- [INPUT FOR THIS TASK]:
——————

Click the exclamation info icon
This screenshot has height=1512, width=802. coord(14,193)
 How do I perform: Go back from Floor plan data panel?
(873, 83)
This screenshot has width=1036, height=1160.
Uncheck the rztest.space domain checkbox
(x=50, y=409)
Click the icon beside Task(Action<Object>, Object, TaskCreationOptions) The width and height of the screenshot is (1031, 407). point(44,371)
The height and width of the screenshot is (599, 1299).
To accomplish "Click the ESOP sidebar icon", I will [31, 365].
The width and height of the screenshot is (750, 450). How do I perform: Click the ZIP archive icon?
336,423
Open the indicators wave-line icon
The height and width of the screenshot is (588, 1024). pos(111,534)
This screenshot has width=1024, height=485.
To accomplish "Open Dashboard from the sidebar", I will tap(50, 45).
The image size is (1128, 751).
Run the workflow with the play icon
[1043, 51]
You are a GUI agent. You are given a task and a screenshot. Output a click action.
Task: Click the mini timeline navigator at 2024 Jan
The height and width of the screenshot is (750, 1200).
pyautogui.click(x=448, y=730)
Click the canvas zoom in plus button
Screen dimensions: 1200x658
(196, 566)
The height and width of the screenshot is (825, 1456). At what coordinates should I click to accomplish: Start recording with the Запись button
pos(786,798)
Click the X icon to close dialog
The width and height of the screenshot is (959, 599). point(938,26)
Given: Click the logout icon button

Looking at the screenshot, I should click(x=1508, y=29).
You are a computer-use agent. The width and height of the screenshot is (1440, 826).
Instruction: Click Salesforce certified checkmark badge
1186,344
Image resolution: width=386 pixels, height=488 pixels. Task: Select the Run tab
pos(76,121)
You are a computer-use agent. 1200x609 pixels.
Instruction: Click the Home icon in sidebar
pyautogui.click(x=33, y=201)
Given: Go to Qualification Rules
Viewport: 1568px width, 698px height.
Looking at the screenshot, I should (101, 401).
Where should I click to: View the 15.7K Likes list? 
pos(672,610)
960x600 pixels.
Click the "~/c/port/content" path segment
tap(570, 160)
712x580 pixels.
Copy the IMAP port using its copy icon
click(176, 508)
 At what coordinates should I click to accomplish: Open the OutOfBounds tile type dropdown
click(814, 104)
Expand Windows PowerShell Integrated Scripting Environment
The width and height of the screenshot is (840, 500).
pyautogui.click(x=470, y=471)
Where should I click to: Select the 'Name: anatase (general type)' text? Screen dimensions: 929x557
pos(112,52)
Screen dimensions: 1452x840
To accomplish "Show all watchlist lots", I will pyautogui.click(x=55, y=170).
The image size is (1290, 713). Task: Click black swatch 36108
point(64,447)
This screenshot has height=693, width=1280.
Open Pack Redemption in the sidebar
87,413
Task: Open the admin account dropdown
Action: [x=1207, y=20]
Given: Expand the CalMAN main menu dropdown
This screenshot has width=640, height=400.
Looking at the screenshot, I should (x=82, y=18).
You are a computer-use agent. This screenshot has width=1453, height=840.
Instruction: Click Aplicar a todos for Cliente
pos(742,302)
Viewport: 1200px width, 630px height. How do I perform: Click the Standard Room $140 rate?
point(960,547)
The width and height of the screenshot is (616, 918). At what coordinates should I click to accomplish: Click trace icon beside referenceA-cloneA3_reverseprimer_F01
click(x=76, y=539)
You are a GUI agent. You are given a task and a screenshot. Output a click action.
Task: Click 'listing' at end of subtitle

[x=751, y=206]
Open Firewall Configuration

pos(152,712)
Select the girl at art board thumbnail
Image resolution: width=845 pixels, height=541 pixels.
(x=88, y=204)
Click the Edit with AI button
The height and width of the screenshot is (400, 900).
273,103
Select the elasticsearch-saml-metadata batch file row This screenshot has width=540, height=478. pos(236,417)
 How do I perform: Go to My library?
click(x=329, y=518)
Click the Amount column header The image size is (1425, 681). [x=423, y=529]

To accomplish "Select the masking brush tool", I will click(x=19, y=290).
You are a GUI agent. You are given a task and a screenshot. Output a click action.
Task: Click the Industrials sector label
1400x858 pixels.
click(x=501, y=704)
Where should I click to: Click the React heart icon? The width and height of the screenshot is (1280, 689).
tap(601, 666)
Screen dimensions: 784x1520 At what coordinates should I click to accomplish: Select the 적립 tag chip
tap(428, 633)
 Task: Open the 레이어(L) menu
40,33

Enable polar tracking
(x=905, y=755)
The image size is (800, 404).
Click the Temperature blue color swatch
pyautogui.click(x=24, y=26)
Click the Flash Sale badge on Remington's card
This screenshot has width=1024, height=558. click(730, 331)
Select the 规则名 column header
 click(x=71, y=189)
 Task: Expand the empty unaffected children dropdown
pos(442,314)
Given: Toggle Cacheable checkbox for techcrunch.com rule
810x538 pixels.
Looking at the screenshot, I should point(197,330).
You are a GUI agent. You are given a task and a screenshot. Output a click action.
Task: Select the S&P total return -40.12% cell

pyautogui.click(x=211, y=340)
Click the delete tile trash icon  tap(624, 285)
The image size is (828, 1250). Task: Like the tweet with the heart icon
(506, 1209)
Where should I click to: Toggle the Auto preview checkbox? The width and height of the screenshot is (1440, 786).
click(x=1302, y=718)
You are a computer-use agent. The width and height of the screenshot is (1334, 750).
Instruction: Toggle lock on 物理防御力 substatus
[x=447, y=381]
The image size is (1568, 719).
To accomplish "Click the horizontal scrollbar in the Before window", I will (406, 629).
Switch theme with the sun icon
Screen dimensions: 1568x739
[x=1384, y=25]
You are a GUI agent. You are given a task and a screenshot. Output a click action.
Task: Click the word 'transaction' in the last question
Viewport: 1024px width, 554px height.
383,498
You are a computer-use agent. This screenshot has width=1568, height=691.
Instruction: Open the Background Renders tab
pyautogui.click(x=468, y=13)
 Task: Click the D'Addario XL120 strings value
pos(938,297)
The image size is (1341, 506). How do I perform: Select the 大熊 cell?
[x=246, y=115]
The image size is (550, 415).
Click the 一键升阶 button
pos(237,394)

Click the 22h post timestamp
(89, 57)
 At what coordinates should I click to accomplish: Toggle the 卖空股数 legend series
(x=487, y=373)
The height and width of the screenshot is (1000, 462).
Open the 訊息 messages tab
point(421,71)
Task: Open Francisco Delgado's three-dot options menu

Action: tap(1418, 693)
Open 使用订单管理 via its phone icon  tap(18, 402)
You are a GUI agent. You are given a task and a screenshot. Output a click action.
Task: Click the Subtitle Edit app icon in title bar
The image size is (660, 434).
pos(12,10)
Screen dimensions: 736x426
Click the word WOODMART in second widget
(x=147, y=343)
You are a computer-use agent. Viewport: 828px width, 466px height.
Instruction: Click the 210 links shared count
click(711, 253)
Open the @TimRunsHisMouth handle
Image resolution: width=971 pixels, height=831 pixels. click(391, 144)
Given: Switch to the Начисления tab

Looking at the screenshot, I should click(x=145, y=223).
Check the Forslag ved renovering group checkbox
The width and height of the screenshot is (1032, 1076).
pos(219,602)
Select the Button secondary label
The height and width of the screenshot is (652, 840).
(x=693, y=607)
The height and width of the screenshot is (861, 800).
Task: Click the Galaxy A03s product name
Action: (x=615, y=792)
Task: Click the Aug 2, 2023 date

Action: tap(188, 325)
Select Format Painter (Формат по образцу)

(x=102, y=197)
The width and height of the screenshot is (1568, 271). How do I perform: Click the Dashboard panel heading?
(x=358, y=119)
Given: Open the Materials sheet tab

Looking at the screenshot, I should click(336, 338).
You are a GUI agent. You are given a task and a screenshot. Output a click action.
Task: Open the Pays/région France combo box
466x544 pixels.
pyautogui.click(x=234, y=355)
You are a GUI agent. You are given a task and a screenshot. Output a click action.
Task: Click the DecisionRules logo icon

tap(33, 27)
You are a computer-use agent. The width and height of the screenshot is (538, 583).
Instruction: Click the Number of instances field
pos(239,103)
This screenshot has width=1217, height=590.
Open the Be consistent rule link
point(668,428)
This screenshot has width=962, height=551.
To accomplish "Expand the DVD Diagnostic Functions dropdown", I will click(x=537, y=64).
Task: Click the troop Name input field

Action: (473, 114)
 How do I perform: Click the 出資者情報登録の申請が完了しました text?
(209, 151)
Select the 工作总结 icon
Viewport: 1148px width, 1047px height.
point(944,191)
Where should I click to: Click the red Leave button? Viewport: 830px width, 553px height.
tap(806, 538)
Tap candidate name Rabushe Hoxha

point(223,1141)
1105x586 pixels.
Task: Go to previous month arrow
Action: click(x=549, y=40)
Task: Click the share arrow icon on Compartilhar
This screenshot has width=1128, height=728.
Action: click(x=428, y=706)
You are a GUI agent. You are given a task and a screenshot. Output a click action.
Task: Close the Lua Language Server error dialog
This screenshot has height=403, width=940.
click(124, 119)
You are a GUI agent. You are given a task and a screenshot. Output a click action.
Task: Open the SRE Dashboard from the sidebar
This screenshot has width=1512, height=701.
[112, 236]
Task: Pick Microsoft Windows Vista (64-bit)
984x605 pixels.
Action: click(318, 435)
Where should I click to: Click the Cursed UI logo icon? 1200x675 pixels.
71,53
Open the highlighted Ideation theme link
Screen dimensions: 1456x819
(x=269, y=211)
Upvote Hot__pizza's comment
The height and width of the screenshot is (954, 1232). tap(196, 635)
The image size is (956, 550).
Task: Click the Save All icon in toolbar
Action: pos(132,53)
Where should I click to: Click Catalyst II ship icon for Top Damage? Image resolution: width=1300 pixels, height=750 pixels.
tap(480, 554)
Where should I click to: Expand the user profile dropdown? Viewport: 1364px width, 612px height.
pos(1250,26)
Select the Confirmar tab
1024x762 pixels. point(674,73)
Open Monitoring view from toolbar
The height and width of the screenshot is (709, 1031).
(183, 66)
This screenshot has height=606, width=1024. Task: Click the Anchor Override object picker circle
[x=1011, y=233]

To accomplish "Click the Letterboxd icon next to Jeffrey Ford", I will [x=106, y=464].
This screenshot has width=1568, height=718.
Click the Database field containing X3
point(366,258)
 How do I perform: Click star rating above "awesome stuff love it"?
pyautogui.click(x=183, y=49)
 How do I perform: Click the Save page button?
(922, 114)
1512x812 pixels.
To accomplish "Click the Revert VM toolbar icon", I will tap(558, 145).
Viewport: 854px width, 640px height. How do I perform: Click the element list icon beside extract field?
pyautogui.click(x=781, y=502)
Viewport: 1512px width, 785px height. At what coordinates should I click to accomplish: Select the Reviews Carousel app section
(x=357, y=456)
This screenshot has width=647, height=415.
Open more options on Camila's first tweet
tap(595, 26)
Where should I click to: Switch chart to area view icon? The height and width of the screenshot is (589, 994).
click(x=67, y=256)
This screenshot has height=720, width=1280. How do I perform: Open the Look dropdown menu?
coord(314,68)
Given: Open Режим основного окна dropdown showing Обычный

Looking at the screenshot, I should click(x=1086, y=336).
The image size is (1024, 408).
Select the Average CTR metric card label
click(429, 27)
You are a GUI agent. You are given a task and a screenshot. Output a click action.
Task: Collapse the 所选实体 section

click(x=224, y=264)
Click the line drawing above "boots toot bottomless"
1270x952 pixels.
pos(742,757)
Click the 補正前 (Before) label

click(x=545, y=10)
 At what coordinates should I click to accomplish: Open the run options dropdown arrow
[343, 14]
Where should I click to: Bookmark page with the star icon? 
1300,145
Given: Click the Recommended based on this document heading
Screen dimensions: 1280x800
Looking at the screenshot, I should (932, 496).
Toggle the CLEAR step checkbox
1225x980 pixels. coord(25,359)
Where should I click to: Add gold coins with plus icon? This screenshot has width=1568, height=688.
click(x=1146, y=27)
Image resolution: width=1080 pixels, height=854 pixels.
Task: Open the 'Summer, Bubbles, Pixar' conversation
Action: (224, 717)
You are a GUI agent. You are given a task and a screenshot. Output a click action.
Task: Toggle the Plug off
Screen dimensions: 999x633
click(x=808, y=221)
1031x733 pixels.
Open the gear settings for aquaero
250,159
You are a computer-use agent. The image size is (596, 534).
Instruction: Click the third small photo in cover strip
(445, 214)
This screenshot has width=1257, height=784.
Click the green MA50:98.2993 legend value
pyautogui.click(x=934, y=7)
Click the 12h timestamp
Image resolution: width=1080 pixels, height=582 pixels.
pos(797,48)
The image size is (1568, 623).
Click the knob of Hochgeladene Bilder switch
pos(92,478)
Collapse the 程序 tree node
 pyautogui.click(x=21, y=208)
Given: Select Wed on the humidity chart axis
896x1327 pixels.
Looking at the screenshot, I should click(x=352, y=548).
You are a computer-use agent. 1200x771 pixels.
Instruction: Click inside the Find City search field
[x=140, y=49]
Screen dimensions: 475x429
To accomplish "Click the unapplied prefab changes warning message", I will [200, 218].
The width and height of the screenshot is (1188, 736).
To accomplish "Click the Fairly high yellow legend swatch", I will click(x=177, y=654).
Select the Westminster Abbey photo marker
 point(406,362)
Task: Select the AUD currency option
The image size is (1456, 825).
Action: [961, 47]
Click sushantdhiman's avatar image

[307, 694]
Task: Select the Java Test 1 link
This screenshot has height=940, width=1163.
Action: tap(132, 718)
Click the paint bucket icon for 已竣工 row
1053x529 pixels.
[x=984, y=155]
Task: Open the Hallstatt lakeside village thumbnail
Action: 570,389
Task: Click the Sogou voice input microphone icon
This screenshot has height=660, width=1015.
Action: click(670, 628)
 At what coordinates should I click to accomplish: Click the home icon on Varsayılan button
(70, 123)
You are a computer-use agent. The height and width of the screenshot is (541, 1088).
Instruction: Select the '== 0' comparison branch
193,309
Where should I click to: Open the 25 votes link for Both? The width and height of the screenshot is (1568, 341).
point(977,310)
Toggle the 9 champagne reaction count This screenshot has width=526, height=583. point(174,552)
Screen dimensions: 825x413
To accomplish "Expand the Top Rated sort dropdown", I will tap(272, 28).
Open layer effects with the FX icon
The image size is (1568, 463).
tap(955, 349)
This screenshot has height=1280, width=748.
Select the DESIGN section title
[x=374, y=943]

——————

- [DIRECTIONS]:
The lines sought are those in the data above that include the string "theme"; copy each one.

- [RESULT]:
Switch theme with the sun icon
Open the highlighted Ideation theme link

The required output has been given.